Accros à la dînette et au ballon : les animaux aussi jouent

Kanzi, le bonobo qui joue à la dînette.

Des chimpanzés qui jouent à la dînette, des rats en pleine partie de cache-cache, des bourdons fans de balles... Petit florilège de ces animaux capables de maîtriser les règles de nos jeux !

[Chronique « Animaux géniaux »] On nous le serine depuis l’Antiquité : la mémoire des poissons serait courte, la cervelle des moineaux minuscule, la cruauté des ours sans pareille… Pourtant, les études scientifiques démontrant que les non-humains rivalisent d’intelligence, de sensibilité et d’ingéniosité s’accumulent.
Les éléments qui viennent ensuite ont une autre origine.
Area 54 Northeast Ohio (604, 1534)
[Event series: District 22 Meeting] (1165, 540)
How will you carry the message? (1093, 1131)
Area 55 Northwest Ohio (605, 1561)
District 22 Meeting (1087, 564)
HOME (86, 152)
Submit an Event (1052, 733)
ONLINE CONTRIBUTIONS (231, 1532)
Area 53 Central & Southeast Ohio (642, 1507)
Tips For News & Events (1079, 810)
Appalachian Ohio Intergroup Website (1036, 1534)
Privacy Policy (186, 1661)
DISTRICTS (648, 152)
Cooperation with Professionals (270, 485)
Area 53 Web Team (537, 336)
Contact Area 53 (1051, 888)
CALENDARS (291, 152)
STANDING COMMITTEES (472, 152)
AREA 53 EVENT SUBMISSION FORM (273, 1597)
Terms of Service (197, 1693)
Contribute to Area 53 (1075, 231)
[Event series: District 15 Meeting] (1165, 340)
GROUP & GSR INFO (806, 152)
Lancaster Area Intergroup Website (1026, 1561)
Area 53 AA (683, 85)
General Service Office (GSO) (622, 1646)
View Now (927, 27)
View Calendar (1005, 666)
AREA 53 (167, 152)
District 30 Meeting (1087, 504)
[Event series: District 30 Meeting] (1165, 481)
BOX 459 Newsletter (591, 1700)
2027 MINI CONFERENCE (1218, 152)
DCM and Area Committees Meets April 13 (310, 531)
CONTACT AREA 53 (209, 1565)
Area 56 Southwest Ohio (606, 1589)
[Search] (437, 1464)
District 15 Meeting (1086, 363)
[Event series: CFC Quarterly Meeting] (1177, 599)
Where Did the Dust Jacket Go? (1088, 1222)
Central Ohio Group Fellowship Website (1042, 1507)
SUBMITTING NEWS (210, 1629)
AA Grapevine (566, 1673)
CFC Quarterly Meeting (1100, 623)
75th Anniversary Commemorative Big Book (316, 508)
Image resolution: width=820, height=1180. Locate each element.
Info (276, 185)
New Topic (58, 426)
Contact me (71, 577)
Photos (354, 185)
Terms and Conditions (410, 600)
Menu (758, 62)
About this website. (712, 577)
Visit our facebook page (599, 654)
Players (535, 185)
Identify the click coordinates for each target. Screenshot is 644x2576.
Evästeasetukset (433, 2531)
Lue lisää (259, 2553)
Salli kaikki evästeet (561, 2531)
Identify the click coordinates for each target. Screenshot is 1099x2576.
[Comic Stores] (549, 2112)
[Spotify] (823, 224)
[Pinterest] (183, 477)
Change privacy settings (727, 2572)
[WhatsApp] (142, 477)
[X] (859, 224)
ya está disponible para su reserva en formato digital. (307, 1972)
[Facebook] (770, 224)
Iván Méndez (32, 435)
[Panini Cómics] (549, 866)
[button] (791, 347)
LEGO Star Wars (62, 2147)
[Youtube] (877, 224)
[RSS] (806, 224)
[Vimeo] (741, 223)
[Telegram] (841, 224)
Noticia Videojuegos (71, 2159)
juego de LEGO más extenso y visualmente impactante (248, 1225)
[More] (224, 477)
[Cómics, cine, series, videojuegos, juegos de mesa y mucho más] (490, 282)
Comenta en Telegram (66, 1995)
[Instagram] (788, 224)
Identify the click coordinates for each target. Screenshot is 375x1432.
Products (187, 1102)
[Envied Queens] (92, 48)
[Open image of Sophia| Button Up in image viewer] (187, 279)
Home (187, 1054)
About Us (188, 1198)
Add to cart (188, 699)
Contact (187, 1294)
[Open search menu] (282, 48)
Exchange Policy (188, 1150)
Chaque mois, Reporterre vous propose un florilège consacré à ces vivants si fascinants.


  • Kanzi, le bonobo qui joue à la dînette

Vous prendrez bien une tasse de thé ? L’imagination ne serait pas l’apanage des enfants jouant à la dînette, selon une étude publiée le 5 février dans la prestigieuse revue Science. Un bonobo de 43 ans appelé Kanzi a été le premier animal non humain à comprendre clairement le concept du jeu symbolique. Lors d’un exercice intitulé « tea party », Kanzi a appris à choisir une tasse que les scientifiques avaient fait semblant de remplir de jus plutôt qu’une autre qu’ils avaient fait semblant de vider.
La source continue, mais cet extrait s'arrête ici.